Erwedi mengakui dalam pelaksanaan pembinaan napiter, Ditjenpas masih menghadapi beberapa tantangan yang diharapkan bisa ditemukan solusinya dalam lokakarya ini, yaitu tersusunnya indikator keberhasilan pembinaan/deradikalisasi napiter, peningkatan kompetensi dan regenerasi Wali napiter yang perlu dilaksanakan secara terus menerus untuk mendukung keberhasilan program pembinaan napiter dengan baik, serta penyusunan kebijakan dan pedoman yang bisa membentuk suatu mekanisme penanganan napiter yang lebih terpadu dengan pelibatan pemerintah daerah dan masyarakat. “Semoga kita dapat saling bertukar pengalaman, ilmu, pendapat, dan saran tentang upaya-upaya yang bisa dilakukan untuk meningkatkan kualitas penanganan narapidana high risk kategori terorisme,” harap Erwedi.
ADVERTISEMENT
Selanjutnya, Marc Vierstraete-Verlinde sebagai Delegasi Uni Eropa menjelaskan lokakarya ini merupakan hasil kesepakatan antara Delegasi Uni Eropa untuk Indonesia dan Brunei Darussalam terkait praktik-praktik rehabilitasi napiter. “Lokakarya ini menjadi tindak lanjut dengan fokus pada menghubungkan petugas yang terlibat langsung dengan manajemen, rehabilitasi, dan reintegrasi tahanan berisiko tinggi, khususnya mereka yang dihukum karena pelanggaran terorisme,” terangnya.
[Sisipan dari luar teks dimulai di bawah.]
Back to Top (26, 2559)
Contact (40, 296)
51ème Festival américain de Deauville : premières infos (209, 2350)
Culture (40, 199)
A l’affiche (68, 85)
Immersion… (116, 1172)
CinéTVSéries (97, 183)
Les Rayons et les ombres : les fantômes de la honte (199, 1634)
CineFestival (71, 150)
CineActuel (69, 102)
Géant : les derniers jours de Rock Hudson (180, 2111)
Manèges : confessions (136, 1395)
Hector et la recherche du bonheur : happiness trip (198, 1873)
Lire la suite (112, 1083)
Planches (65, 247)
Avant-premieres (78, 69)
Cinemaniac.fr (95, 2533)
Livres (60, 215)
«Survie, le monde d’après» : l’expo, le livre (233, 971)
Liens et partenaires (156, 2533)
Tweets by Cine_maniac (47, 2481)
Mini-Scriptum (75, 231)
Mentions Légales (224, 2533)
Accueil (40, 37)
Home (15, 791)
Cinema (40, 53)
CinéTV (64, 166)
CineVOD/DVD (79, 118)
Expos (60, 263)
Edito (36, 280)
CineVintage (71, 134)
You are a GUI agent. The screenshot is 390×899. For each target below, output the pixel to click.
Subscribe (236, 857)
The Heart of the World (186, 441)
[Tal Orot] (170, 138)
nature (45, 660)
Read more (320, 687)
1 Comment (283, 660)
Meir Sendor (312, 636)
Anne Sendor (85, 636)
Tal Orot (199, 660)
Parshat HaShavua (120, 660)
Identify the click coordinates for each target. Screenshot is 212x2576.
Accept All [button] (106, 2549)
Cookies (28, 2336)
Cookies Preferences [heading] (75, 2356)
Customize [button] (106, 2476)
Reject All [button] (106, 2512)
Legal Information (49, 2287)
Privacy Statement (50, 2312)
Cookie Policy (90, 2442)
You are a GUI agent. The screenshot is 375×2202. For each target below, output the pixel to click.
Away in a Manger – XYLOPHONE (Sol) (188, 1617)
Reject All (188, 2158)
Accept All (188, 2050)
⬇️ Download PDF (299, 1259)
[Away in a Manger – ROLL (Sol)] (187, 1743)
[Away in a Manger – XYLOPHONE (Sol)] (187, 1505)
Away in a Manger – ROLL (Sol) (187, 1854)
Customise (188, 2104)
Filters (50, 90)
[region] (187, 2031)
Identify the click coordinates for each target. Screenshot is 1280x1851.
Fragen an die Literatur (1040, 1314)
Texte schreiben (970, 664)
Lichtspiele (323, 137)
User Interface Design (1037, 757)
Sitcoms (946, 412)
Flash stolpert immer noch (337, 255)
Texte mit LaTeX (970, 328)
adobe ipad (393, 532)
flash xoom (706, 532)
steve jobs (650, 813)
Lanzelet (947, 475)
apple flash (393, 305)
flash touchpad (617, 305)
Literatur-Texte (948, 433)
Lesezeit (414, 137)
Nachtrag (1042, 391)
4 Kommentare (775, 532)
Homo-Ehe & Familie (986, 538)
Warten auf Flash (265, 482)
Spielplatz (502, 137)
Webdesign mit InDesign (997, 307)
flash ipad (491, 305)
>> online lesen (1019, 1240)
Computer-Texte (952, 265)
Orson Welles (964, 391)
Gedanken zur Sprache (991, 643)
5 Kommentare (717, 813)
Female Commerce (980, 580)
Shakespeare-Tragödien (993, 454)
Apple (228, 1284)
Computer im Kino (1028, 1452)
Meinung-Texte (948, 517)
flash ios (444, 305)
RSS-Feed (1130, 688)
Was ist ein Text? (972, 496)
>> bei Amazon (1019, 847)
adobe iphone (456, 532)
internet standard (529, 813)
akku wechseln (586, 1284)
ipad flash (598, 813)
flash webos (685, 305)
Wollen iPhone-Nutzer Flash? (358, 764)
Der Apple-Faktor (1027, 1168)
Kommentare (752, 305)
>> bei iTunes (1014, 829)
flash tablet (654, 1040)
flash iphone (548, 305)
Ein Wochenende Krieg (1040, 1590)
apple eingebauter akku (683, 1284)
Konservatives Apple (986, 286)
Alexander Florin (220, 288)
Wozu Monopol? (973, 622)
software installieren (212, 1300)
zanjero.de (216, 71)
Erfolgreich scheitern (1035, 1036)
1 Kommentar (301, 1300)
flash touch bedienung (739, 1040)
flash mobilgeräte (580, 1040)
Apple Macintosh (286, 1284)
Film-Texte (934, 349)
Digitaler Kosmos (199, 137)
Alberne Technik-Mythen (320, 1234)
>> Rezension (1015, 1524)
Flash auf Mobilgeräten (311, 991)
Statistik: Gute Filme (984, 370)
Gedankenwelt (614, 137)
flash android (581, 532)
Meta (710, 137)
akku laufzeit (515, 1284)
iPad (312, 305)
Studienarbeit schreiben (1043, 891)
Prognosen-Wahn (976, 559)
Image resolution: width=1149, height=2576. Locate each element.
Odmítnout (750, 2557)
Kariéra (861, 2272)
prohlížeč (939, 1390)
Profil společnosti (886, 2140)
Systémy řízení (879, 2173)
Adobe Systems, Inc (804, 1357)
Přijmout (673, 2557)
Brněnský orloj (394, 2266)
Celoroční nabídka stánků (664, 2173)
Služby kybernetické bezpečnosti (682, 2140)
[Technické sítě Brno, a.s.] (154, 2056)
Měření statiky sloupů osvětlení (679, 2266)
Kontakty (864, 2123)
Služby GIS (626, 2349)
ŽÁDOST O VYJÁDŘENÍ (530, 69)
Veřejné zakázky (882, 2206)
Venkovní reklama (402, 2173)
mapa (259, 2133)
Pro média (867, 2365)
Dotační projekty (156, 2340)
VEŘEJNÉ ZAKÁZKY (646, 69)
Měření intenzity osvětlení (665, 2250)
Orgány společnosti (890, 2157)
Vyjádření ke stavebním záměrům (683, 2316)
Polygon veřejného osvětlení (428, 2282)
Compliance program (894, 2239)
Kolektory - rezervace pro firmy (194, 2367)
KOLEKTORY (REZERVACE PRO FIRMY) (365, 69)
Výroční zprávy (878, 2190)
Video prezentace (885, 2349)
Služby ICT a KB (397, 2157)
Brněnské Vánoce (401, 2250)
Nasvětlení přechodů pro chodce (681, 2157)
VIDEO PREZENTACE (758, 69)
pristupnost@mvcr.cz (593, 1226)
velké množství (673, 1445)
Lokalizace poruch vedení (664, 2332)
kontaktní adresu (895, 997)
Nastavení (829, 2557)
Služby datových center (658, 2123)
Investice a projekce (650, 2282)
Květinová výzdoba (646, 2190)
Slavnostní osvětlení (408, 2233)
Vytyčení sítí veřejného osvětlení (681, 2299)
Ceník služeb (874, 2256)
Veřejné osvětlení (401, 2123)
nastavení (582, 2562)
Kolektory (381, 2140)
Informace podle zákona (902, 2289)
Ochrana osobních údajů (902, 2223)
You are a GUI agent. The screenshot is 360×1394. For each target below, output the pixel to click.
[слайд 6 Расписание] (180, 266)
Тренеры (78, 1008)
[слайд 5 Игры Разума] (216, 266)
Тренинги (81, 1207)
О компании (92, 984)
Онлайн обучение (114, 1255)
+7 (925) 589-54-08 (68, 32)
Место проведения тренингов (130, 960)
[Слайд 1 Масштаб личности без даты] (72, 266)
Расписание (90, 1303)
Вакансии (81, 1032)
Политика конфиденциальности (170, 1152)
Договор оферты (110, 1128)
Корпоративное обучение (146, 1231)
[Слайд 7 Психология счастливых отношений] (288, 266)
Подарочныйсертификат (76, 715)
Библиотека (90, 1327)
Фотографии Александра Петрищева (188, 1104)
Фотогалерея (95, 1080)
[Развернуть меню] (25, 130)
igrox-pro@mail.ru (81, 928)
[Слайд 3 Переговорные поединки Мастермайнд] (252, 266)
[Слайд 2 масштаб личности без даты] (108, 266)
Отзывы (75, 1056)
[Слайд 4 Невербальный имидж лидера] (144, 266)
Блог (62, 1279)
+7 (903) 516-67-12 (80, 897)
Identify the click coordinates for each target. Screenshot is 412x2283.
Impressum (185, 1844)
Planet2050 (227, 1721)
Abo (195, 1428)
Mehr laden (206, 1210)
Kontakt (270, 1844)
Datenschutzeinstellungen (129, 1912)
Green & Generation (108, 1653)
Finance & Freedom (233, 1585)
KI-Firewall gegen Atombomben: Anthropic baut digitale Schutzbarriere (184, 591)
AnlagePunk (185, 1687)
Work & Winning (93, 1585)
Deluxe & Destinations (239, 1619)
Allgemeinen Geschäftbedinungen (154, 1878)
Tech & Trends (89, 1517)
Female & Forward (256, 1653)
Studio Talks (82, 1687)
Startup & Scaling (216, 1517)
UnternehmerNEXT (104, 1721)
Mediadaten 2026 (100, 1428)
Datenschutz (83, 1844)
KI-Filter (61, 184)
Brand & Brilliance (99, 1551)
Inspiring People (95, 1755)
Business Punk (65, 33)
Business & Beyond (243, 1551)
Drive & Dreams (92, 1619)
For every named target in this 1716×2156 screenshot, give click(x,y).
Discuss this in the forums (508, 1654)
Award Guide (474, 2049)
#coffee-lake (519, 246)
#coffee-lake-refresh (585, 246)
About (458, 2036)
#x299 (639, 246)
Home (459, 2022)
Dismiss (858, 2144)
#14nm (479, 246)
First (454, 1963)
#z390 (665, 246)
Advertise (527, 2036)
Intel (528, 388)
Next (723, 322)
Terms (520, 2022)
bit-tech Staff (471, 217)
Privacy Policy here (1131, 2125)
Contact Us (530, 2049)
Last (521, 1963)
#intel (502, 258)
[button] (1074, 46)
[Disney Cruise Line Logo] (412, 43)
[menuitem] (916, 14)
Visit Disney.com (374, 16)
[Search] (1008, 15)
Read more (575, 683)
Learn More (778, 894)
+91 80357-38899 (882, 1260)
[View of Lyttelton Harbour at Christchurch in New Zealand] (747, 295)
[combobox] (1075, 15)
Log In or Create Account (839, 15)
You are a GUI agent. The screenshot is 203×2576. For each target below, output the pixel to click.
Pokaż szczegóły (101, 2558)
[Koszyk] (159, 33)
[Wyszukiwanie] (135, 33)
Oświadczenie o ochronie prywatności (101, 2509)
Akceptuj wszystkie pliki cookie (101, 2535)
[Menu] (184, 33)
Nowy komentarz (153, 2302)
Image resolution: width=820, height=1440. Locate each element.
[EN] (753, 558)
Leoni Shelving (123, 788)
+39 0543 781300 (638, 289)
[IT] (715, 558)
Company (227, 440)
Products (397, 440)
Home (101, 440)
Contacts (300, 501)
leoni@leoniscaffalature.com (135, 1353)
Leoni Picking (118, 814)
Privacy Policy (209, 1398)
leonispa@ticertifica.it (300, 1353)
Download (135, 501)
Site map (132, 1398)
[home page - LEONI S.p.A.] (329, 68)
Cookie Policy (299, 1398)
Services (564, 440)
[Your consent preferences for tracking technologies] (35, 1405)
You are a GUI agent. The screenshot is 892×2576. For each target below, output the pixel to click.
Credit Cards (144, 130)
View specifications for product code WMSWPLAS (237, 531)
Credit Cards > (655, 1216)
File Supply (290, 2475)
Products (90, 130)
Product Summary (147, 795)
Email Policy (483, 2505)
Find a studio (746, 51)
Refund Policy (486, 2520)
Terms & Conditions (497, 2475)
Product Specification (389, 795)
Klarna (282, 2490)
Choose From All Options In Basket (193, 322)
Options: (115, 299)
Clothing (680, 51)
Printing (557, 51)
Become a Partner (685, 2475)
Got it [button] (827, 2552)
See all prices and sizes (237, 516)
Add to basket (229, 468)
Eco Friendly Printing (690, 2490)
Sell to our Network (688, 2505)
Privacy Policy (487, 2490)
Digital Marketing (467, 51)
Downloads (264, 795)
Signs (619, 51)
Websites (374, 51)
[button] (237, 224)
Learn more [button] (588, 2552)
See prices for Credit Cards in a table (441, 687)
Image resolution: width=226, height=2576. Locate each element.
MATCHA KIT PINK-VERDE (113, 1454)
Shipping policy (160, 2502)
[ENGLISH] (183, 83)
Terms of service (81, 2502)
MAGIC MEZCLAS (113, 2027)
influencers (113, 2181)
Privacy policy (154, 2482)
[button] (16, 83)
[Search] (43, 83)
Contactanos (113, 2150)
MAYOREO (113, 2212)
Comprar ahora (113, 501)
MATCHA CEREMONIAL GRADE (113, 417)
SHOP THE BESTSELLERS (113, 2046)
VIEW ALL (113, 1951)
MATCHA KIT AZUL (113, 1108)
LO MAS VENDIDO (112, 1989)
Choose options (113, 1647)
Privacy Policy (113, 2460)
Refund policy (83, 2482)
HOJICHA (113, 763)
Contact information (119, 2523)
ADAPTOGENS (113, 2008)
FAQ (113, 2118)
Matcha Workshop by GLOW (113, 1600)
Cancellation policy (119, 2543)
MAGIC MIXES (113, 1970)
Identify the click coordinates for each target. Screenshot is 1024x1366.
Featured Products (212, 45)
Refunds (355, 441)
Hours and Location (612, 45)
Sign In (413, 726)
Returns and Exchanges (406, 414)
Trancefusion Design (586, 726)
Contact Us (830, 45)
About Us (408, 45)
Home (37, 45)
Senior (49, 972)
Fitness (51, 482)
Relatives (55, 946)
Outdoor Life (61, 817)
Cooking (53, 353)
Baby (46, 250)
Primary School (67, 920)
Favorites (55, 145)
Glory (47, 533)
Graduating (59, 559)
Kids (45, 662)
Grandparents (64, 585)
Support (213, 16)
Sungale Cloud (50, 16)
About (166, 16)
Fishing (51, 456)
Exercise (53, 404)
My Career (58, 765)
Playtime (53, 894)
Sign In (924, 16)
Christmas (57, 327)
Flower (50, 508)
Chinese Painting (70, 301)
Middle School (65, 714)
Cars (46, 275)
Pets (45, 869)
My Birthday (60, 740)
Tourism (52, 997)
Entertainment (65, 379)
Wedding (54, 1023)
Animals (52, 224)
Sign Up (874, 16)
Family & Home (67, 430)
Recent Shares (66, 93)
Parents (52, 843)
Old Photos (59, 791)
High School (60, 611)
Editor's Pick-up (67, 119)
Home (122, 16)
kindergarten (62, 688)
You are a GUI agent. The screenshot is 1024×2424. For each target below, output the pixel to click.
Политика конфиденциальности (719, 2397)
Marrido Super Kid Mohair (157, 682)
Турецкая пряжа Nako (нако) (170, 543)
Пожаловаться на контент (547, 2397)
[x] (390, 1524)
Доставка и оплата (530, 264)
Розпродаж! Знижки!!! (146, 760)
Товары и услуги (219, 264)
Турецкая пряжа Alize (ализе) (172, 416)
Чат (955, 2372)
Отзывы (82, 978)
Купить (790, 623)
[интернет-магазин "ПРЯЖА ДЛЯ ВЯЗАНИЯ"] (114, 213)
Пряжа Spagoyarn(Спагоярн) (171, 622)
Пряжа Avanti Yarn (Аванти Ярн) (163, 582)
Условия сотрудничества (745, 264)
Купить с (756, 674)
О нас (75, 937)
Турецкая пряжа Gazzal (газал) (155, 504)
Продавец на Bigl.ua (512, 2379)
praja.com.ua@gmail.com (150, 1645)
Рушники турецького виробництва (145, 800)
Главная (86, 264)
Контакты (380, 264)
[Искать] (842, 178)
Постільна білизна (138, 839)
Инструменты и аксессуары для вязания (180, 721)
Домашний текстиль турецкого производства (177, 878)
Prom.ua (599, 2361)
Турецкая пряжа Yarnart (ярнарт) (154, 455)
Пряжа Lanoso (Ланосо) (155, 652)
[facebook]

Lokakarya ini diikuti peserta asal Ditjenpas, Wali Pemasyarakatan, Pembimbing Kemasyarakatan, serta perwakilan negara-negara asal Uni Eropa, Filipina, Malaysia, dan Thailand. Selain paparan dari sejumlah pembicara, baik dari Ditjenpas, Wali Pemasyarakatan, dan beberapa negara Uni Eropa, para peserta juga berkesempatan untuk menyambangi Lembaga Pemasyarakatan (Lapas) Kelas I Cipinang untuk mempelajari manajemen penanganan narapidana risiko tinggi di Lapas tersebut.